La cuarta palabra de María en los Evangelios, al "Niño perdido y hallado en el Templo", vuelve a ser una pregunta: “Hijo, ¿por qué nos has tratado así? Mira que tu padre y yo te buscábamos angustiados”. La primera pregunta, en la Anunciación, había nacido de la confianza y el gozo contenido. Esta, en cambio, brota del dolor. Y, sin embargo, ese dolor no encierra a María en sí misma: no dice “yo estaba angustiada”, sino “tu padre y yo”. Tiene en cuenta, aun antes que el suyo, el dolor de José. El sufrimiento, en ella, no es soledad, sino comunión.
En el Magnificat había proclamado: “Dios ha mirado la humillación de su esclava”. Ahora pide al mismo Dios, hecho Niño, que mire la angustia de sus padres. ¿Qué pide en realidad? Pide que su Hijo no pase de largo ante el sufrimiento humano, que reconozca la hondura y la verdad de ese dolor. Todos desearíamos evitar el dolor, pero María descubre que también forma parte del camino de la fe. Jesús mismo lo asumirá en su Pasión: el dolor no es un absurdo, sino un paso necesario en la obra de la redención, porque el Enemigo habría de ser derrotado con las mismas armas con las que imaginaba haber triunfado.

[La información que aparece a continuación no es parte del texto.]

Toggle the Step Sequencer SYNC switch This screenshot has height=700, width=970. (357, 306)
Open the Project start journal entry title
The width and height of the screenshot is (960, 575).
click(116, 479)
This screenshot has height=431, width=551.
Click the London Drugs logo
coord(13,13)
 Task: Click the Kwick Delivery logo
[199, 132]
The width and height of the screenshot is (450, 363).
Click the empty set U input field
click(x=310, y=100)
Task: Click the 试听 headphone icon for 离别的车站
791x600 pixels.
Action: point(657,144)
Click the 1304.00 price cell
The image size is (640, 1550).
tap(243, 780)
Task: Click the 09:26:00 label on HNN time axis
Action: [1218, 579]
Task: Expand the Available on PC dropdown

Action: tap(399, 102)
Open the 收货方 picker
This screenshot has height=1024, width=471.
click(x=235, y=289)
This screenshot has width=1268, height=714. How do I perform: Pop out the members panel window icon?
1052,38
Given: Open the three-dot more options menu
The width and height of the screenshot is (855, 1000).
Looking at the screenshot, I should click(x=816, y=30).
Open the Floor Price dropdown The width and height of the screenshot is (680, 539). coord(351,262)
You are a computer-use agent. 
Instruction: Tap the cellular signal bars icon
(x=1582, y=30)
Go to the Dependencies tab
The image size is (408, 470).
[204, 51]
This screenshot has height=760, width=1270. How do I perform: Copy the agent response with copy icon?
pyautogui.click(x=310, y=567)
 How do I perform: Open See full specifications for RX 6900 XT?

Pedro, en el Evangelio de hoy, después de la pesca milagrosa, reacciona con temor y quiere alejarse de Jesús: “Apártate de mí, Señor, que soy un hombre pecador”. María, en cambio, busca más intensamente a su Hijo en medio del desconcierto por su forma de actuar. Pedro cree que su pecado debe alejarlo de Cristo; María enseña que el dolor debe acercarnos más a Él. Donde muchos huirían, Ella persevera y transforma el sufrimiento en búsqueda confiada. Así consigue una "pesca milagrosa".
Señor Jesús, cuando el dolor toque mi vida, no permitas que me encierre en mí mismo ni que huya de ti. Enséñame, con el ejemplo de tu Madre, a transformar mi angustia en búsqueda confiada, y a dejar que Tú mires mi sufrimiento para convertirlo en comunión contigo. Amén.